David - So what's been suggested is that the shoreline of the now vanished ocean has been washed over by tsunami waves. In one particular part of the shoreline, the team that's produced this new paper, have shown two deposits that have washed up over where the shoreline would have been depositing boulders at a high level and then have washed back carving backwash channels. So we've got evidence of waves dumping stuff ashore and then the water draining back into the ocean from two tsunamis and these would have been generated by large meteorites, small asteroids, crashing into the ocean creating the tsunami.

Chris - And how big would those tsunamis have been?

David - Well, they're taking about 30 kilometer size craters. It kind of depends whether the ocean was ice covered or free water at the surface how big the waves would be but once they reach shallow water at the edge of the ocean and rush on shore, they do ramp up. So we're looking at waves in the order of 10 metres high running ashore and running uphill for several tens of metres under their own momentum carrying boulders with them and then draining back into the sea carving these channels.

Chris - What's the backstory to all of this? We have evidence that Mars was once a very wet place so why is the whole idea of their being an ocean there contentious?

David - Well, you're right Chris. There's plenty of evidence that Mars has been wet in the distant past. There's some very big channel systems draining through the high standing southern hemisphere of the planet into the low northern hemisphere. The northern hemisphere is low lying and covered in sediments. There may be some ice mixed in with those sediments still today and that is where the ocean would have been 3 or 3½ billion years ago. It's now long since dried out and/or frozen into the sediments on the bottom but plenty of signs that there was an ocean there once upon a time.

Now the shoreline of this ocean has been hard to locate. You can trace it if you try and it's not an obvious shoreline and perhaps now it's been suggested that there have been tsunamis washing up and down across this shoreline, that's why the usual shoreline markers aren't so obvious to see because they've been obliterated by the occasional series of tsunami waves rushing ashore and then draining back down into the ocean basin.

Chris - How have the team who've come up with these predictions actually done this?

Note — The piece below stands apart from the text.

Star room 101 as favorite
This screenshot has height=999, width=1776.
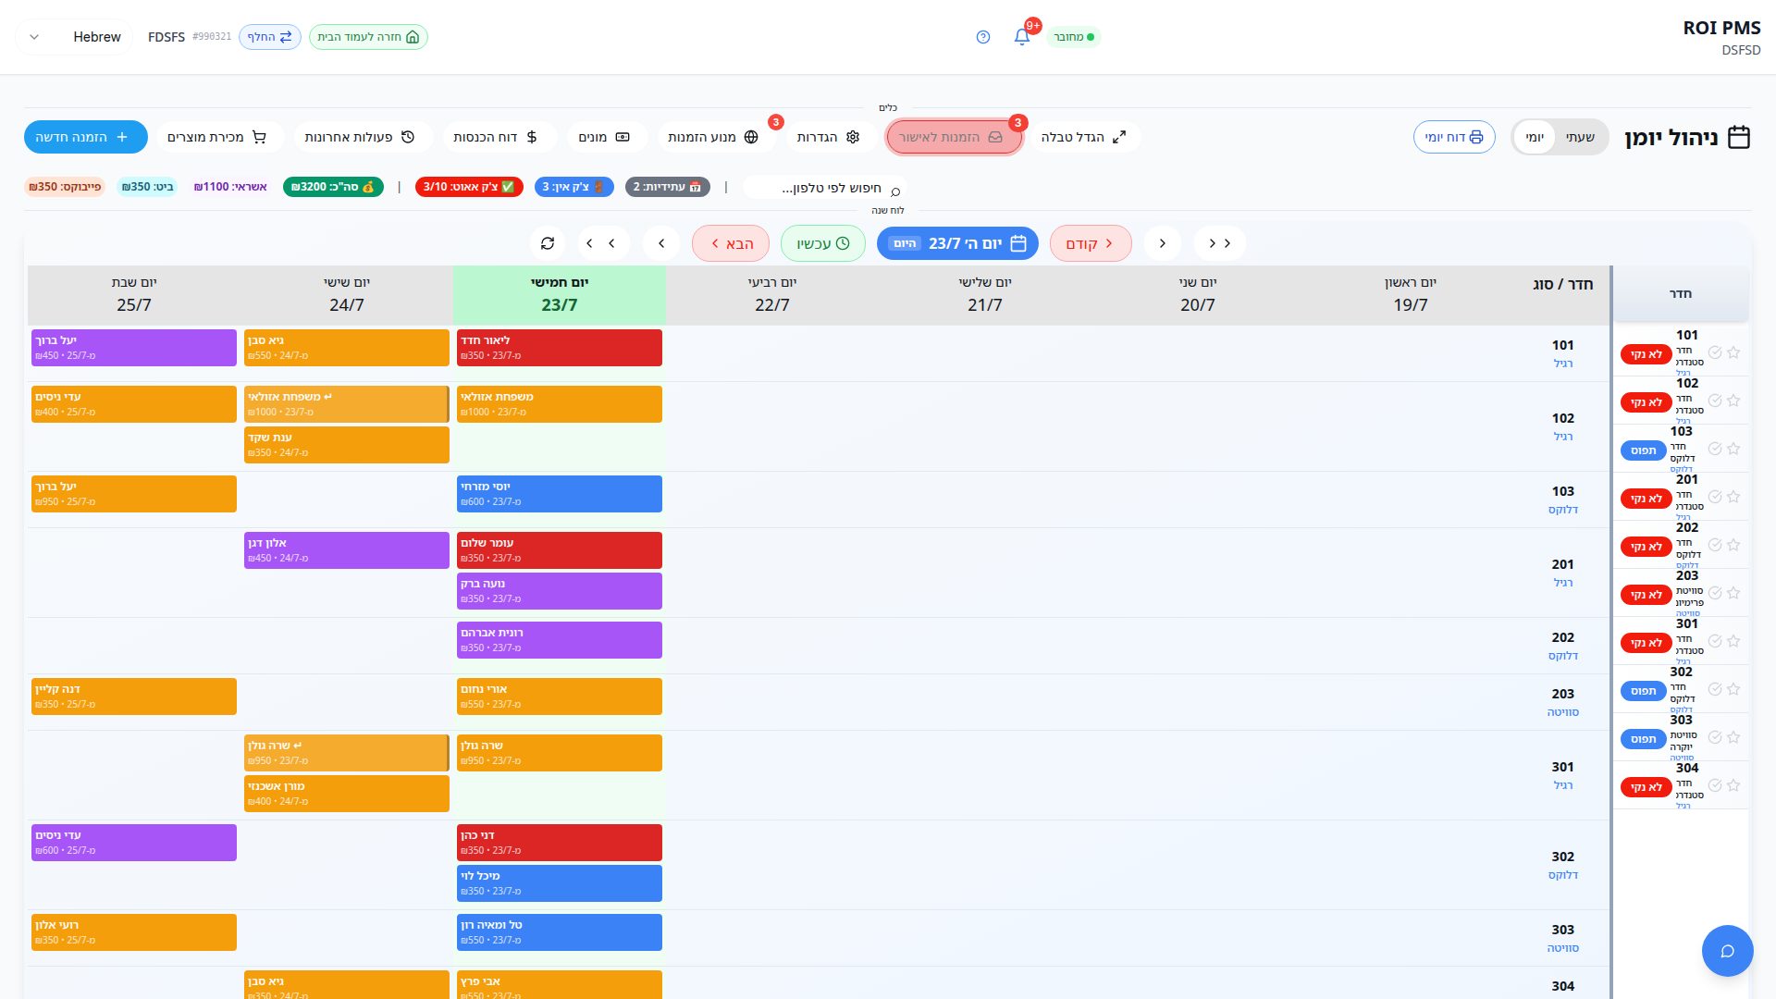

David - Well, they've been using a variety of images from spacecraft orbiting Mars, including some images with really fine spatial resolution. I'm looking here at a picture that's showing angular boulders just a few metres in size in a big deposit above the shoreline that they say have been washed uphill from the sea by the waves crashing ashore. So, it's a variety of high resolution and medium resolution images and they've traced the shorelines for over 1,000 kilometers.

Chris - Right, so they've starting with what we do know, which is we can see what we can see. We've got very good images of the surface of Mars and they're asking what could have produced these images, and so they've backwards extrapolating what could have done that?

David - That's right. I mean, I wish I'd thought of this because it's pretty obvious that on a planet like Mars, if you've got a sea, doesn't have much atmosphere to slow anything down and we do know in the distant past there were craters forming on Mars. There would have been a dozen or so 30 kilometer craters formed on the northern hemisphere of Mars during the time when this ocean was supposed to have been there. So it's pretty obvious that impacts into that ocean ought to have caused tsunami waves. It happened in the Earth in the distant past as well. And these guys have found the deposits and the erosional features of the kind that would be produced by tsunami waves crashing ashore and that helps explain why the more conventional shoreline features are harder to see because in many places they've been obliterated by the effects of these very rare tsunamis, so it hangs together. It's a seductive story. I'm not sure everybody's going to believe it straight away but it's one of these damned good ideas that you think with hindsight... yes, that works.